Une heure au musée

Etienne Plamondon Emond Collaboration spéciale
Pandémie oblige, le Musée de la civilisation de Québec et plusieurs musées de la province regroupent leurs contenus numériques sur le Web. 
Photo: Musée de la civilisation de Québec Pandémie oblige, le Musée de la civilisation de Québec et plusieurs musées de la province regroupent leurs contenus numériques sur le Web. 

Ce texte fait partie du cahier spécial La culture dans votre salon

À l’initiative du Musée de la civilisation de Québec, plusieurs musées du Québec regroupent leurs contenus numériques sur un seul site Web.

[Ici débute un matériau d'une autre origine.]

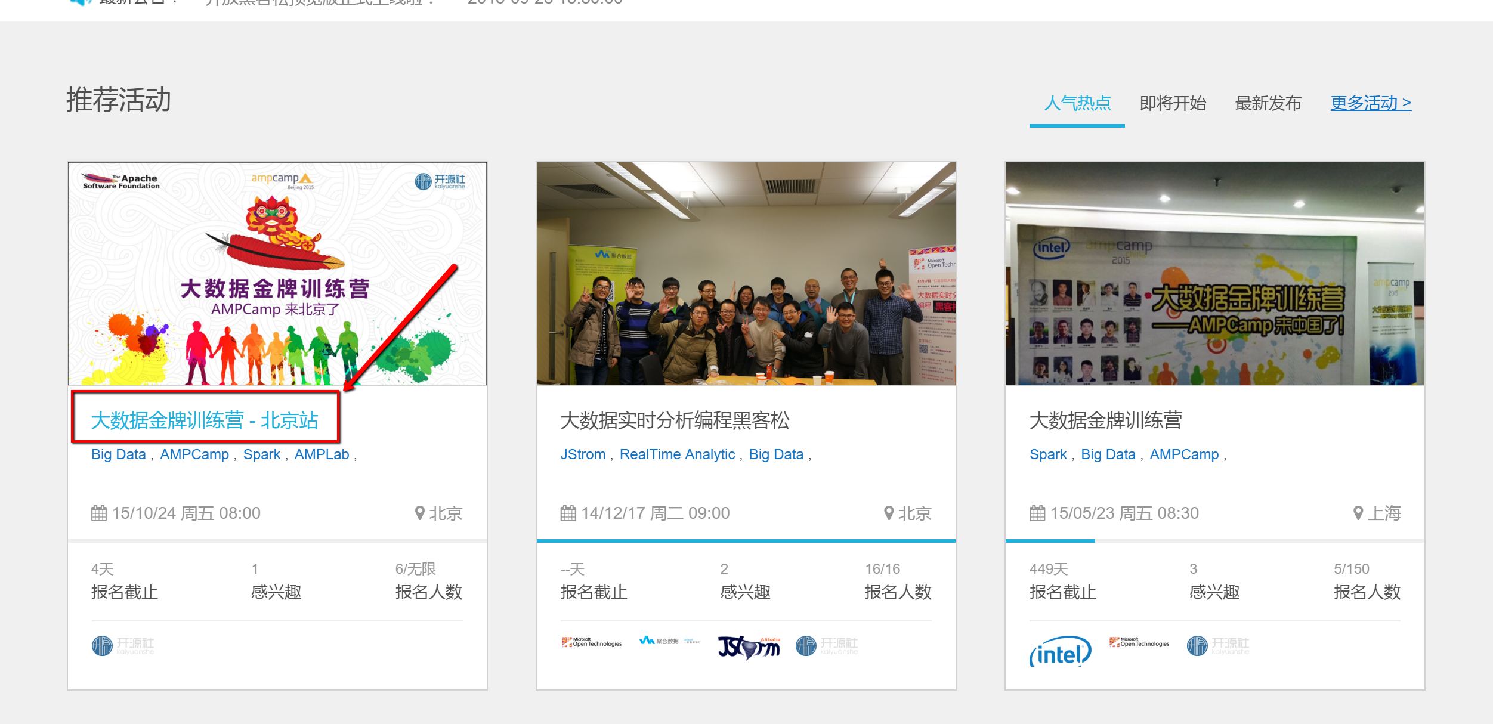Click the Alibaba JStorm sponsor logo
Screen dimensions: 1493x724
click(749, 646)
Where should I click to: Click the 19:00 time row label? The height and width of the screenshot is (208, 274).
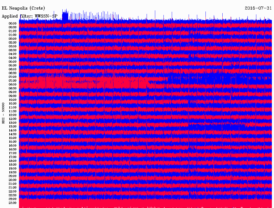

Forcé de fermer ses portes, le Musée de la civilisation de Québec (MCQ) a eu le réflexe naturel de bonifier son offre virtuelle. Après tout, il avait déjà sous la main des immersions numériques en 360 degrés dans diverses expositions permanentes (C’est notre histoire), temporaires (Venenum, un monde empoisonné), voire passées (Mon sosie a 2000 ans). Mais dans la foulée, il a invité d’autres établissements à se joindre à lui. « On s’est dit qu’on devait ouvrir cette initiative à d’autres institutions culturelles, particulièrement d’autres musées, pour avoir le projet le plus rassembleur et fédérateur, ainsi que le plus riche possible surtout pour notre public et nos visiteurs virtuels », explique Stéphan La Roche, président-directeur général du MCQ.

Le site créé, baptisé Une heure au musée, propose du contenu numérique d’autres établissements de la vieille capitale. On y retrouve du matériel du Musée national des beaux-arts du Québec, du monastère des Ursulines de Québec, ainsi que du Grand Théâtre de Québec. Mais il regroupe aussi des initiatives développées par des musées des quatre coins de la province. Parmi eux, le Centre d’histoire de Montréal, le musée POP de Trois-Rivières, le Musée d’art de Joliette et le Musée maritime du Québec, situé à L’Islet.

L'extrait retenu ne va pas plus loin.